Do you need a great hook for teaching how to write a newspaper report?

Several years ago, I came across the book Tuesday, by David Wiesner, a nearly wordless book about the strange events of one specific evening and one group of frogs. As a twist I decided, instead of using it as a book, to create an actual crime scene in the classroom and playground and to immerse the children in the story of the frogs’ adventures.

Setting the scene

I had a wonderful TA who just happened to have her very own pond with giant lily pads; to take it a step further I made my very own toad slime with green food colouring and shampoo which I poured over items of washing and the old lady’s cup and remote and of course the lily pads. I also found some green bath crystals which the children concluded were toad eggs.

Garnering involvement beyond the classroom

We had a super governing body at the school, who I managed to involve by playing the “victims”, which included roles for an elderly lady, a man eating a sandwich, a police officer, and a dog owner. I invited them to be interviewed by the children (after, of course, briefing the governors fully), using closed- and open-ended questions I had prepared with my class in advance to solve the mystery for our local newspaper.

Solving the mystery

There was a wonderful buzz around the classroom as the children excitedly examined the evidence, posed questions and interviewed local residents. The result was a superbly written newspaper report from each child, many of whom believed toads had actually attacked their village, and some of whom thought the residents had been poisoned and were perhaps hallucinating. They all understood it to be fiction, however they happily went along with it, and were able to create imaginative circumstances that took the original prompt of the book far beyond its original scope.

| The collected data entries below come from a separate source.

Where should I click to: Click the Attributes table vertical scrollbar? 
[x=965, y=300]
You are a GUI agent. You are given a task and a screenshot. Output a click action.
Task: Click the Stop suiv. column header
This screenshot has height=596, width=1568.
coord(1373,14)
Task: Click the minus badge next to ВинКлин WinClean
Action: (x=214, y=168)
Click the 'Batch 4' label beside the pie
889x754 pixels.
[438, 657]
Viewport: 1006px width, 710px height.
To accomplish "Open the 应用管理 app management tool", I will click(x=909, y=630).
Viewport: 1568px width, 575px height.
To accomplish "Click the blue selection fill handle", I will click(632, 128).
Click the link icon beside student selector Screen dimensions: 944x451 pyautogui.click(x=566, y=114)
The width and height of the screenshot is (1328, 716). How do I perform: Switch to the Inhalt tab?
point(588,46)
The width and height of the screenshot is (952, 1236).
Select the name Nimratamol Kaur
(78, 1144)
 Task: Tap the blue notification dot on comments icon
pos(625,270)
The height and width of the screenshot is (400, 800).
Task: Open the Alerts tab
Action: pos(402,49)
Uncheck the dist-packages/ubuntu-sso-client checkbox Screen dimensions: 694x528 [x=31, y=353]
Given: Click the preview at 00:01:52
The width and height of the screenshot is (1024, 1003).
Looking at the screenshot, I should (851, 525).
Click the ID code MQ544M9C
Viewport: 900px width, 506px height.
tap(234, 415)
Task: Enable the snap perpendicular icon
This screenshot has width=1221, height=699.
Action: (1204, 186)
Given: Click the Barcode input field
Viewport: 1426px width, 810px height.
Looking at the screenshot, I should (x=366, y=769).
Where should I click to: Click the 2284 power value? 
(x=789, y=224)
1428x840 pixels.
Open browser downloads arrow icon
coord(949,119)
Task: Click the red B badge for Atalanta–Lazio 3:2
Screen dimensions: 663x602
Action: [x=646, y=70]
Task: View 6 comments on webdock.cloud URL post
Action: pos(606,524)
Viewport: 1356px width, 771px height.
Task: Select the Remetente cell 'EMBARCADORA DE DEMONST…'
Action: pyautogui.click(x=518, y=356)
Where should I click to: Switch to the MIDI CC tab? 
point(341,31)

Although I did this with a Year 5 class, this is a stimulus that can be used for any year group. Not using the book as a strict script was so much more interesting, and it’s a technique that can be applied across subjects and age groups. Another take on the game could be for the children to be police detectives, and write a formal police report rather than a news item. This lesson could also intersect with play- and script-writing, if you want to film a news bulletin with children as news presenters, local citizens, or interviewing members of the staff in the school.